XXII

Прямота, с которой Аза определила их дальнейшие отношения, избавила Митю от всех казавшихся ему неразрешимыми сомнений. Она была старше его и уже успела изжить многие из тех предрассудков, которые превращают первую любовь в мучительный недуг робости, ложного стыда и неутоленной страсти. Нетрудно было заметить, что Митя любит ее, но с удивительной проницательностью поняла она, что он никогда не скажет ей об этом, и тогда она сама сказала ему о своей любви, сняв с него этим признанием добровольный обет молчания.

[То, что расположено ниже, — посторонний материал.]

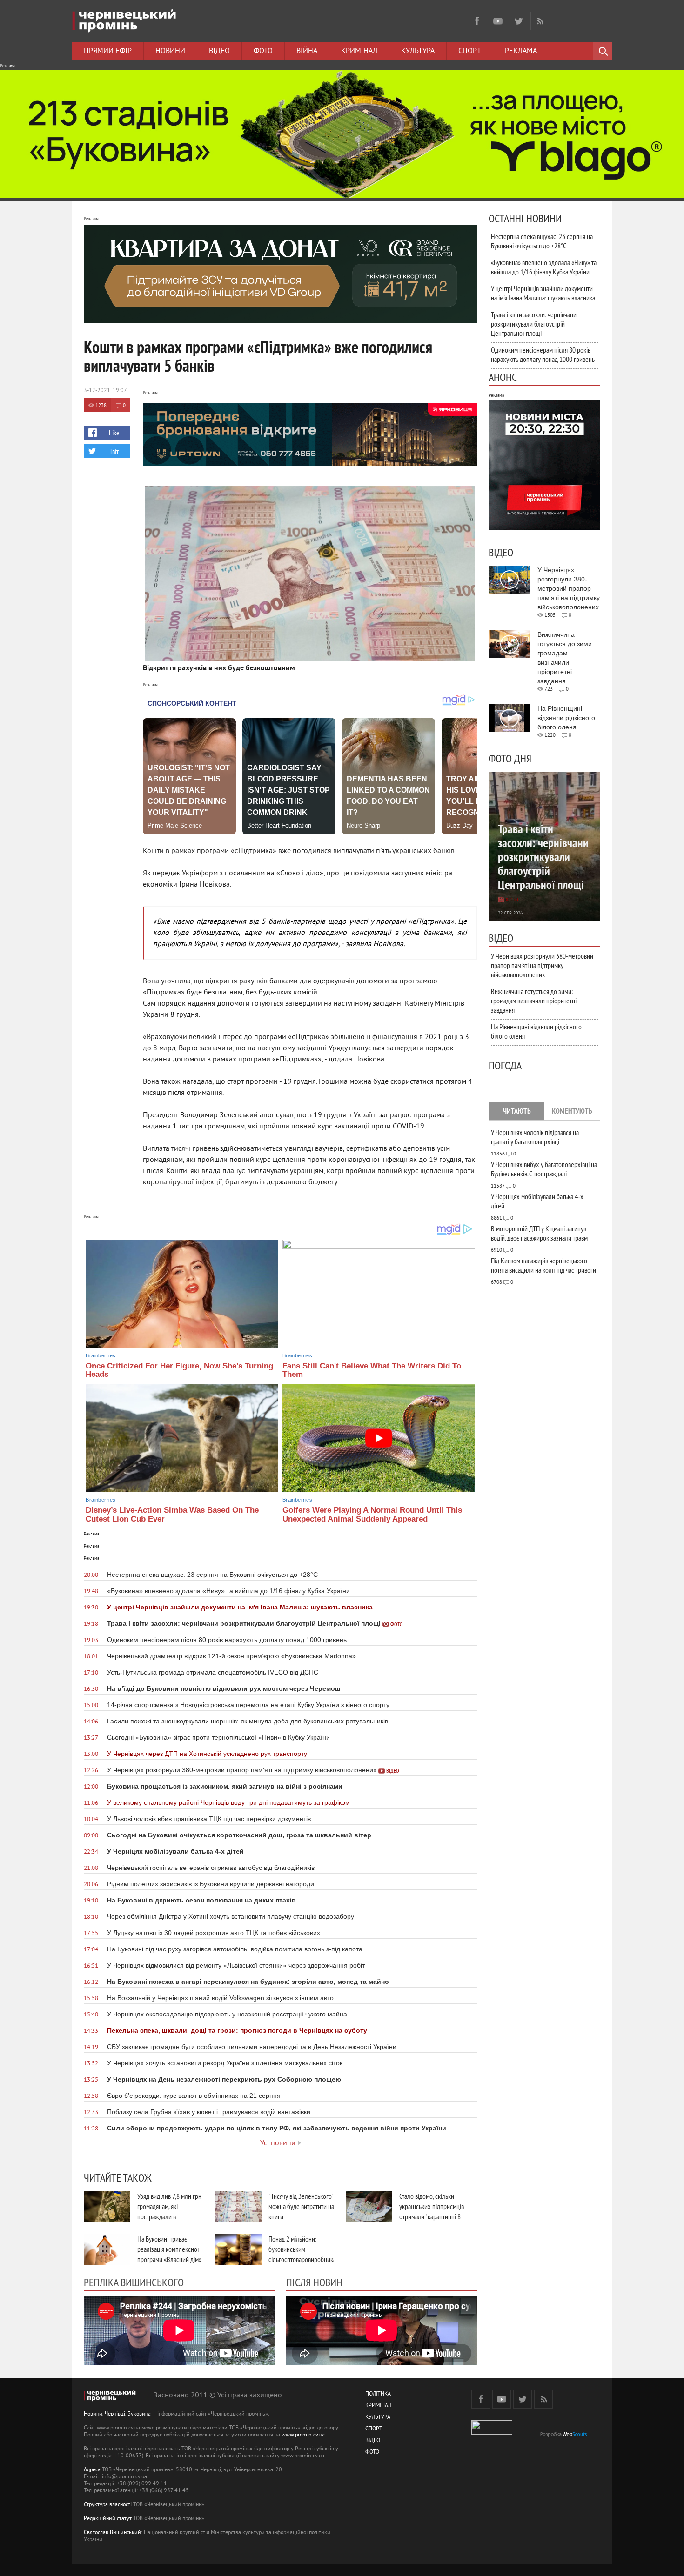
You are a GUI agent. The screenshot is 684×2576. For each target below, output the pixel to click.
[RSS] (539, 21)
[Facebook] (477, 21)
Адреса (92, 2470)
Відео (219, 51)
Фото (263, 51)
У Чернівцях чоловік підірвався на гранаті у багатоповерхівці (535, 1137)
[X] (519, 21)
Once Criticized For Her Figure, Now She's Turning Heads (179, 1370)
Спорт (469, 51)
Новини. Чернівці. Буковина (117, 2414)
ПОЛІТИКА (378, 2394)
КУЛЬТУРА (377, 2417)
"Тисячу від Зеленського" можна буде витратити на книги (301, 2206)
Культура (418, 51)
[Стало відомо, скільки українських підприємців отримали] (369, 2206)
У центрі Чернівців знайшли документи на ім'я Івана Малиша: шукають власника (543, 293)
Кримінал (359, 51)
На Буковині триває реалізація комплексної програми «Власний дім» (169, 2249)
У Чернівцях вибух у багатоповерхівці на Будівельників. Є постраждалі (544, 1169)
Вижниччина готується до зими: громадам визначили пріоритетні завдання (534, 1000)
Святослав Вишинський (112, 2532)
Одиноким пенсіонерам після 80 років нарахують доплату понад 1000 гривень (543, 354)
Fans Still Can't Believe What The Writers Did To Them (371, 1370)
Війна (306, 51)
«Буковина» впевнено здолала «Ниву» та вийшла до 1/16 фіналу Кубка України (544, 267)
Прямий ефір (108, 51)
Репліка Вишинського (134, 2282)
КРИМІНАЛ (378, 2405)
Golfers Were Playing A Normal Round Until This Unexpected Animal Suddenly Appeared (372, 1514)
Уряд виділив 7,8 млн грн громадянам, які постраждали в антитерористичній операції (169, 2216)
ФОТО (372, 2452)
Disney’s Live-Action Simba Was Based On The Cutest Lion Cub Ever (172, 1514)
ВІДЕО (372, 2440)
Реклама (521, 51)
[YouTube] (498, 21)
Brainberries (100, 1355)
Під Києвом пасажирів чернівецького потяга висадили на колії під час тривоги (543, 1265)
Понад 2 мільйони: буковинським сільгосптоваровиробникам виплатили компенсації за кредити (304, 2259)
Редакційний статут (108, 2519)
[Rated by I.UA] (491, 2433)
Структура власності (108, 2505)
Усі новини (277, 2143)
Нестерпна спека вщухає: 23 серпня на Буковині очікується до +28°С (542, 241)
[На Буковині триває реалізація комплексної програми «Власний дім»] (107, 2249)
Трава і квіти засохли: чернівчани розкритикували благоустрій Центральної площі (534, 324)
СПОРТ (373, 2429)
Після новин (314, 2282)
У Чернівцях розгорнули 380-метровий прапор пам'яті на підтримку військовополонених (542, 965)
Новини (170, 51)
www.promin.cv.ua (303, 2435)
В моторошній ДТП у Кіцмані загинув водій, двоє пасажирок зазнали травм (539, 1233)
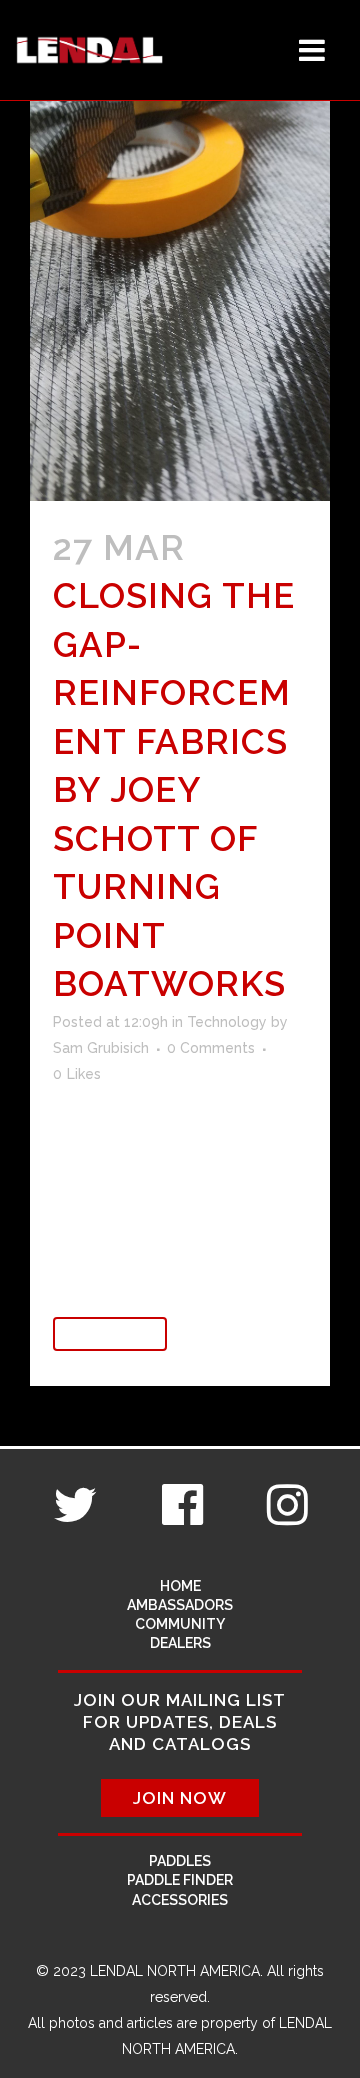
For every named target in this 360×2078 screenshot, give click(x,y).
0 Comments (211, 1048)
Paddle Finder (180, 1880)
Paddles (180, 1861)
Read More (110, 1334)
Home (180, 1586)
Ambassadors (180, 1605)
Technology (227, 1022)
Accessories (180, 1900)
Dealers (180, 1643)
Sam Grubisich (101, 1048)
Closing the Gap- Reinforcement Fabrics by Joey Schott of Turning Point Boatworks (174, 789)
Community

– Ты знаешь, Митенька, я заметила, что красота моя начала оборачиваться моим несчастьем, – говорила она. – Все было соткано в моей жизни из недоверия. Я чувствовала на себе столько похотливых взглядов, что недоверие стало моей самообороной от явных и мнимых налетчиков в любви. Я и Саше не поверила. И только потом, когда его уже не было, поняла, что он-то любил меня по-настоящему. Но я так и не успела его полюбить, и мучилась этим, и уже думала, что никого не смогу полюбить, зачумленная этим недоверием. Ты меня отогрел. Я сейчас думаю только о том, что бы сделать такое для тебя, что могло бы сравниться с тем, что сделал для меня ты. Ты заметил, что, когда мы идем по улице, на нас оглядываются? Но ты не тщеславен, и я не могу думать, что тебе доставляет удовольствие считать мою красоту твоей. Что же я могу еще отдать тебе? Подскажи!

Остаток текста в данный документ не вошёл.